One of the consequences of LD between genetic variants is that when we test associations between genetic variants and a phenotype, then it is difficult to accurately estimate how many independent tests are being performed. For example, in the CD14 tutorial, we tested the association between 541 genetic variants and CD14 expression. If the variants were all independent from each other, then we could use Bonferroni correction to correct for the number of test that we performed. However, as you can see from the Manhattan plot in the tutorial as well as from Task 1, many of the variants are in high LD with each other and therefore not independent. In this scenario, we could still use Bonferroni correction, but it is going to be over-conservation.

Alternatively, if we want to test if the smallest p-value observed in a region (such as in the region +/-200 kb from CD14 gene) is smaller than expected by chance, then instead of using Bonferroni correction, we can also use an empirical approach in which we permute the genotypes between individual multiple times, recalculate all correlations and then record the minimal p-value that we observed in the permuted data. By repeating this procedure multiple times (e.g. 100-10000), we can ask how often is the minimal p-value from permuted data smaller than than minimal p-value in our original dataset. If this is sufficiently rare then we conclude that our initial associations was statistically significant.
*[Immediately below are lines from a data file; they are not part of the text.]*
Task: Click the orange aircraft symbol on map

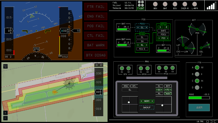Action: (55, 92)
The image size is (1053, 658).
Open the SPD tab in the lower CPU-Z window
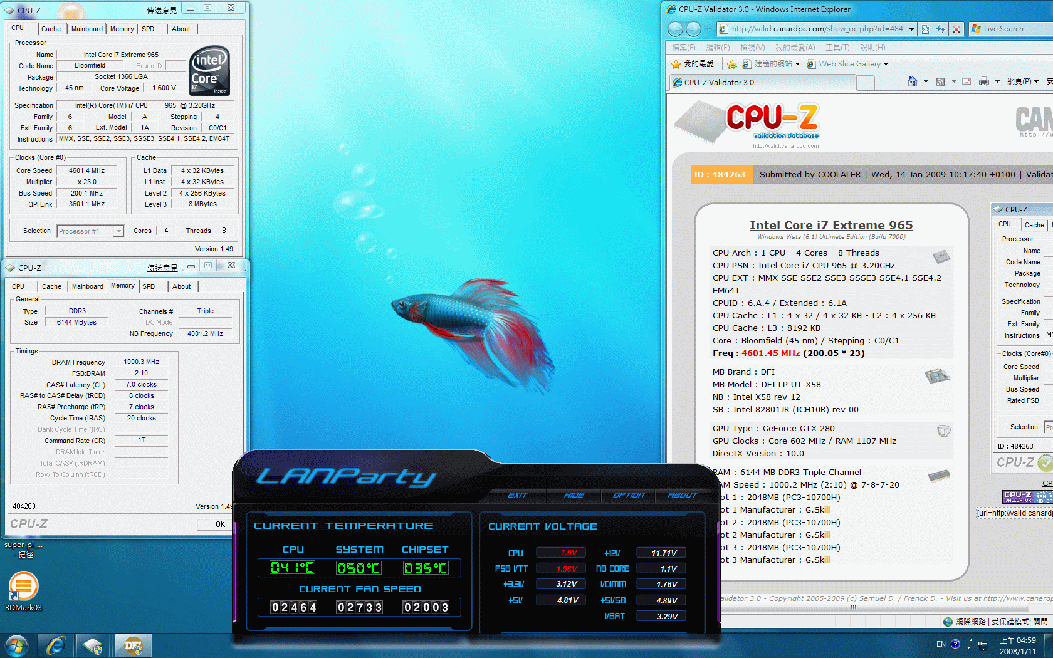(x=149, y=286)
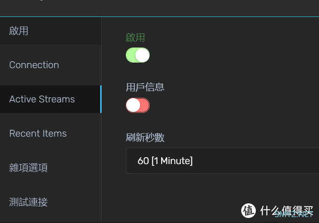Open 測試連接 in the sidebar
Image resolution: width=319 pixels, height=223 pixels.
point(50,202)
  1. Using the strategy described above, permute the labels (individuals) of the genotype dataset 100 times and redo the associations testing for CD14 expression using each of the permuted dataset. (HINT: runMatrixEQTL function has a permute flag that allows you to do that).
  2. From each permutation run, store the minimal association p-value across all tested variants. Finally, report report how often is the minimal p-value from the permutation runs smaller then the minimal p-value that you observed on the original dataset. Is the associations between CD14 cell surface expression rs778587 significant at 10% empirical FDR level?
  3. Repeat the same permutation analysis for CD16 and CD206 proteins. For both of these proteins, report how often is the minimal p-value from the permutation run smaller than the minimal p-value calculated on the original dataset. Are the associations that you detect for CD16 and CD206 statistically significant?

Task 3: Understanding the mechanism of the CD14 QTL (2 points)

There are many possible ways how a genetic variant could change protein cell surface expression. One possibility is that the genetic variant changes the expression of the gene at the mRNA level and this in turn influences how much protein is made. Alternatively, the genetic variant could directly regulate the rate of protein translation or its stability with no effect on the mRNA. Can you find out, which of these two mechanisms is more likely to be true in the case of CD14 and rs778587? You can find the read counts of the CD14 gene from the SummarizedExperiment object that you used in Homework 2. The genotypes for the rs778587 variant are available from here. Use the read counts from the naive condition only. You can use linear regression (lm function in R) to test for the association between CD14 gene expression and rs778587 variant, but do not forget that you need to transform the read counts first (using either log transformation or variance stabilising transformation). Alternatively, you can also use the DESeq2 package. Illustrate your conclusions with a boxplots of CD14 gene and protein expression stratified by the genotype of the rs778587 variant.